Let $V$ a closed subspace of a normed space $X$. Prove that the following aplication is a isometric isomorphism.

Question

Let $\pi_V:X\rightarrow\dfrac{X}{V}$, where $\pi_V(x)=x+V$ and $$p:\left(\dfrac{X}{V}\right)'\rightarrow V^0,\quad p(f)=f\pi_V.$$ Prove that $p$ is a isometric isomorphism.

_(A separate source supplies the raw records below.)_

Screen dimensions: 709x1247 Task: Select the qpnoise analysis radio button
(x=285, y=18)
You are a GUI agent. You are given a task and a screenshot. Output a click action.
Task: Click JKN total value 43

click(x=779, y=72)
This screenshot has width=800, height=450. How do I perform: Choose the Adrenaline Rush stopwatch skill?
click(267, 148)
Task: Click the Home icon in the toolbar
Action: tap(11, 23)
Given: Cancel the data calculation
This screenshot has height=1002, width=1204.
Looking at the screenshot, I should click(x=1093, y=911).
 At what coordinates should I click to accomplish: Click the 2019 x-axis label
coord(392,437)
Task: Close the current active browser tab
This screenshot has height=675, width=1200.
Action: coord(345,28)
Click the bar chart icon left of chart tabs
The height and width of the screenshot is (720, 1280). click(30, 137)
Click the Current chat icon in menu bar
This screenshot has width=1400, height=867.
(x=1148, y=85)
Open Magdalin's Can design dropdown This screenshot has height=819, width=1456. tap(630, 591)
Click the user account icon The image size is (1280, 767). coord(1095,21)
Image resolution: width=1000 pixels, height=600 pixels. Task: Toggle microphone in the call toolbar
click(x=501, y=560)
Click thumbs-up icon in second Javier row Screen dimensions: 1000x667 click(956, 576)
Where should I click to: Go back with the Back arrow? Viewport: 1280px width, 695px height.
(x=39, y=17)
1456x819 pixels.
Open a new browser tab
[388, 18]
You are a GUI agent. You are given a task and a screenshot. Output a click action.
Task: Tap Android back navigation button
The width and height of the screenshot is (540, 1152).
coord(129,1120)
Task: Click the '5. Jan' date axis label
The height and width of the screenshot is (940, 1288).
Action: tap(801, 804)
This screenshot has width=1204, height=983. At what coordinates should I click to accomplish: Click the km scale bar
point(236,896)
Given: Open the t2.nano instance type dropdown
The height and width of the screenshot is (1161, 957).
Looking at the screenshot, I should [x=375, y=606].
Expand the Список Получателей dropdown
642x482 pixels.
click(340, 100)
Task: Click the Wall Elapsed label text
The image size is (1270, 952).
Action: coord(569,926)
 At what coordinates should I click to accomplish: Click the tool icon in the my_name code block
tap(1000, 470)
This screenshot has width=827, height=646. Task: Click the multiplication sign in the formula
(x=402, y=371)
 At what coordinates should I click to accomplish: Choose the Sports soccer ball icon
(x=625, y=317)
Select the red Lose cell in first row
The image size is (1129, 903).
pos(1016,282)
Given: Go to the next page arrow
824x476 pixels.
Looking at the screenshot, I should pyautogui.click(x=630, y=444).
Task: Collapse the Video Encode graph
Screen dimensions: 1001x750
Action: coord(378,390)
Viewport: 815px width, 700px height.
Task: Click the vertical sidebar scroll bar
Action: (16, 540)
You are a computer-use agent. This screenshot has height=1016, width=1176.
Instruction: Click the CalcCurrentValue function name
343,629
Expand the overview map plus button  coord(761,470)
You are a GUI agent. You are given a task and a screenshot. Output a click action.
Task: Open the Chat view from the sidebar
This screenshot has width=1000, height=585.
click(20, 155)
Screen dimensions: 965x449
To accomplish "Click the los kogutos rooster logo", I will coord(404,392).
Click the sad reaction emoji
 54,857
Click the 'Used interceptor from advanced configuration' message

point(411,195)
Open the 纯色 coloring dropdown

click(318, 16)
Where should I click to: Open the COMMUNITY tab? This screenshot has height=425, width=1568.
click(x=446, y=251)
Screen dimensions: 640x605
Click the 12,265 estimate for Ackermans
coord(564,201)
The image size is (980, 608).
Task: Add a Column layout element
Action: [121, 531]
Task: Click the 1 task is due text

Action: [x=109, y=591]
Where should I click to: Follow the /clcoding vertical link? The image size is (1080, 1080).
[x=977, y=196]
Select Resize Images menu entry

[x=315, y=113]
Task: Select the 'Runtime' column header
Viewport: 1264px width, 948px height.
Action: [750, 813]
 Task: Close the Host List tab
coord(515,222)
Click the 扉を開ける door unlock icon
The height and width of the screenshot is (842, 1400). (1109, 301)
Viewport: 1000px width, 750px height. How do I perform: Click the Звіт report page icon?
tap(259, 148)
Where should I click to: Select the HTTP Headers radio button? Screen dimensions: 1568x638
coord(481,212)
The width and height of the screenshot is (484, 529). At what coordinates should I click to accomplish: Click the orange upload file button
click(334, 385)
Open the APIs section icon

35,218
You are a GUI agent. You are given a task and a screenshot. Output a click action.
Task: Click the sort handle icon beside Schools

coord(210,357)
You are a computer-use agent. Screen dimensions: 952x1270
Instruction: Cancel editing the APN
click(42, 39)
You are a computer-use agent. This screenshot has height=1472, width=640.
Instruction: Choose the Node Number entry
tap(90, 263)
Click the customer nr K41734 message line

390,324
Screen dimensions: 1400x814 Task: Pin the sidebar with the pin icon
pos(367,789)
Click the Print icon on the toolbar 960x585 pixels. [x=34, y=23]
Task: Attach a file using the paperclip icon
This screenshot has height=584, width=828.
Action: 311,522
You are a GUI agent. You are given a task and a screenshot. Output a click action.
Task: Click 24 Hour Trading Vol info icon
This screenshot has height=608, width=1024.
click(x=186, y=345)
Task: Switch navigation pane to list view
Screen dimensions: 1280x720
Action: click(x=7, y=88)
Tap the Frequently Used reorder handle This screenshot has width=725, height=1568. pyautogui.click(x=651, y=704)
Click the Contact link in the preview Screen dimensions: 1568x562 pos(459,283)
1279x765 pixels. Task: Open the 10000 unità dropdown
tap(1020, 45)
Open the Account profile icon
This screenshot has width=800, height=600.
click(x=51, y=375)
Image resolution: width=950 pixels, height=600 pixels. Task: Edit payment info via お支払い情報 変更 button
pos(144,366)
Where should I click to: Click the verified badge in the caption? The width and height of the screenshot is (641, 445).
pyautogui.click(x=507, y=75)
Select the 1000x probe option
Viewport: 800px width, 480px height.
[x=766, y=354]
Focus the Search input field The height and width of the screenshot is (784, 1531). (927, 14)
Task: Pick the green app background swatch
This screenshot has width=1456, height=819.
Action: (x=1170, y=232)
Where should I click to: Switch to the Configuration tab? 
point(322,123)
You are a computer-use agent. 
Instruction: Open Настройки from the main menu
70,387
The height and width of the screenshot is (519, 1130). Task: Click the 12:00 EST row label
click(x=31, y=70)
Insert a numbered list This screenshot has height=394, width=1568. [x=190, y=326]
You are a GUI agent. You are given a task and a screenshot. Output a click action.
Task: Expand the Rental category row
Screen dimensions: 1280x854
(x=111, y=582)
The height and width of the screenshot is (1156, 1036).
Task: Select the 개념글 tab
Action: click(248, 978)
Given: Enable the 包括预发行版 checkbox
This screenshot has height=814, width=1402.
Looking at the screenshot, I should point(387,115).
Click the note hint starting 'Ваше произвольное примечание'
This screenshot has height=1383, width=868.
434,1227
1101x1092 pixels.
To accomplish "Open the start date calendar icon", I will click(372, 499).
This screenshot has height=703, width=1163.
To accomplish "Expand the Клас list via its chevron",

Where, $V^0=\{f\in X':f|_S\equiv0 \}$. I proved that $p$ is a isomorphism, and the continuity of $p$, we had $$||p(f)||=||f\circ \pi_V||\leq ||f||\cdot||\pi_V||=||f||,$$ because, if $V\neq X$ we had $||\pi_V||=1$. Now, remains to show that $||p(f)||\geq||f||$.

Answer 1

To make sense out of this you have to identify $(\frac X V)' $ with $V^{0}$. A continuous linear functinal $f$ on $\frac X V$ is identified with the element $F$ of $X'$ which takes $x$ to $f(x+V)$ or $(f\circ \pi_V) (x)$. Thus $F=p\circ f$. Let $\epsilon>0$. There exist $x$ such that $\|x+V\| \leq 1$ and $|f(x+V)| >\|f\|-\epsilon$. Now $\|p(f)\|=\|F\| \geq |F(x)|=|f(x+V)| >\|f\|-\epsilon$ and $\epsilon$ is arbitrary.